Ce n’est pas du goût de Shigeru, déjà guerrier à 12 ans, qui dès sa majorité à 16 ans prend la tête du clan comme fils aîné du fils aîné, au détriment de ses oncles qui n’auront de cesse que de tenter de le rabaisser. Shigeru, revenu du maître en armes à qui il a été confié, sauve de suite son petit frère Takeshi, 8 ans, qui s’est battu à coup de pierres avec les garnements du quartier et a chu dans le torrent, coincé par les cailloux qu’il avait dans sa tunique et par son adversaire un peu plus grand que lui. L’autre gamin meurt noyé, Takeshi survit grâce à son frère au bord de l’adolescence qui, dès lors, s’aperçoit qu’il l’aime fort et veut le protéger. Cette révolution psychologique de protection se produit souvent vers cet âge chez les garçons.

Takeshi est en effet un sanguin, grand et fort, porté aux armes et aux chevaux plus qu’aux livres et à la méditation, il décide avant de réfléchir. Un beau gamin qui devient beau jeune homme, mais trop impétueux et direct. Il mourra ignominieusement, en guerrier certes, le sabre à la main et non sans avoir envoyé dans l’au-delà plusieurs adversaires, mais pas en guerre. Seulement submergé sous les coups des sbires de Tohan venus s’enivrer à la frontière, violer les filles et insulter les Otori. Shigeru en sera très affecté.

C’est que, dès 16 ans, il a préparé la guerre, mais avec la naïveté du guerrier neuf. Il n’a aucun espion ni aucune ruse – contrairement aux Tohan. S’il a sauvé la vie d’un Iida tombé dans un ravin en chassant au faucon sur le territoire Otori, ce dernier en est humilié et n’aura de cesse que de rétablir sa réputation en envahissant le pays. Le père de Shigeru ne l’a jamais défendu, n’a jamais réagi aux provocations des Tohan, sous l’influence des oncles. Or, laissez un tyran étendre ses actions et vous aurez la guerre : l’histoire l’a constaté maintes fois, de Hitler à Poutine. Shigeru est valeureux et son armée préparée, même si elle est inférieure en nombre. C’est cependant la trahison d’un clan qu’il croyait allié qui va précipiter sa défaite. Il n’avait pas préparé la diplomatie aussi bien que la guerre.

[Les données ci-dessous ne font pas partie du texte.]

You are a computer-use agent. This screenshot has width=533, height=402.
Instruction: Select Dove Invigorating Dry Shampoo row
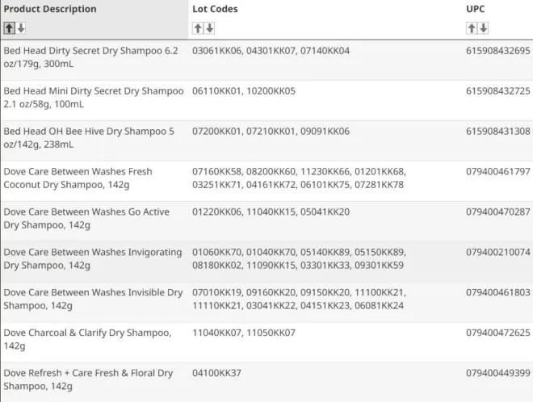(x=267, y=262)
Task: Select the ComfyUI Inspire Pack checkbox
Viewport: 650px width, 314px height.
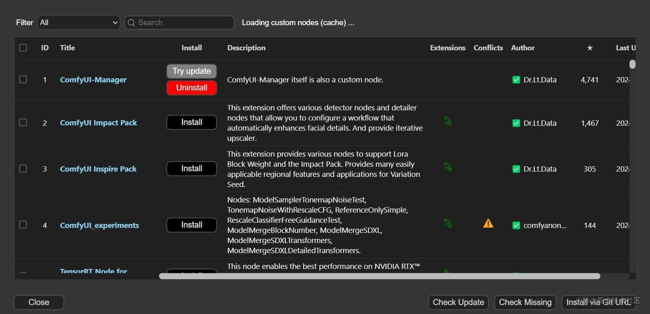Action: 23,169
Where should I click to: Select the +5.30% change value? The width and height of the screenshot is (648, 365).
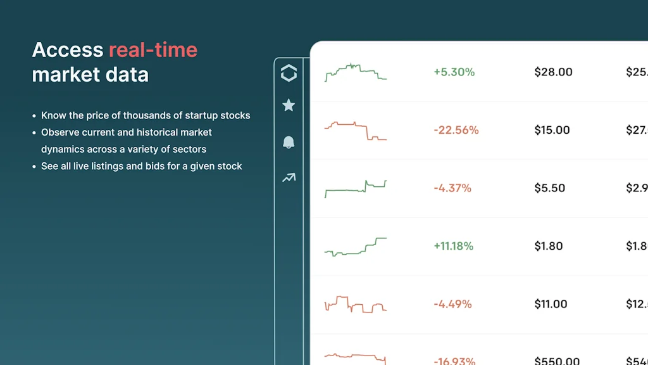[454, 72]
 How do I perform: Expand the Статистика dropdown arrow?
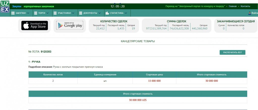click(x=126, y=13)
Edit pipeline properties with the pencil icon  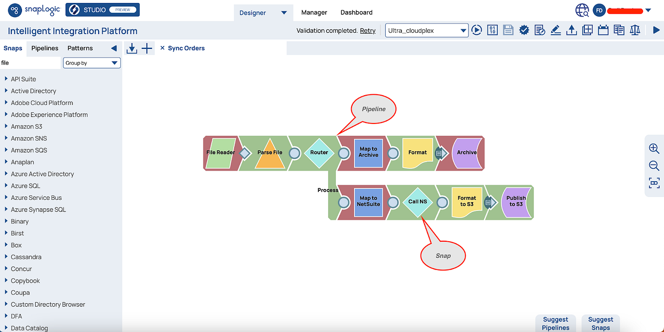555,30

Il aurait dû se suicider au poignard, comme il était d’usage lorsqu’on était vaincu, avec toute sa famille exécutée de même par le vainqueur. Mais son père lui a fait jurer de ne jamais renoncer tant que Jato, le sabre historique du clan donné par l’empereur lui-même, reviendrait dans ses mains. C’est un membre de la Tribu secrète, Kenji Muto, qui va le prendre sur le cadavre du père pour le confier au fils. Vaincu, blessé, abandonné de ses amis morts, Shigeru ne doit la vie qu’au sabre, à sa promesse et à Kenji. Il va dès lors laisser la régence du clan à ses oncles, qui se sont bien gardés d’être présents lors de la bataille, et se retirer comme « fermier », intéressé par les travaux des champs – le nerf de la prospérité, donc de la guerre. Il feint pour mieux préparer sa vengeance, mais celle-ci ne cesse de se faire attendre.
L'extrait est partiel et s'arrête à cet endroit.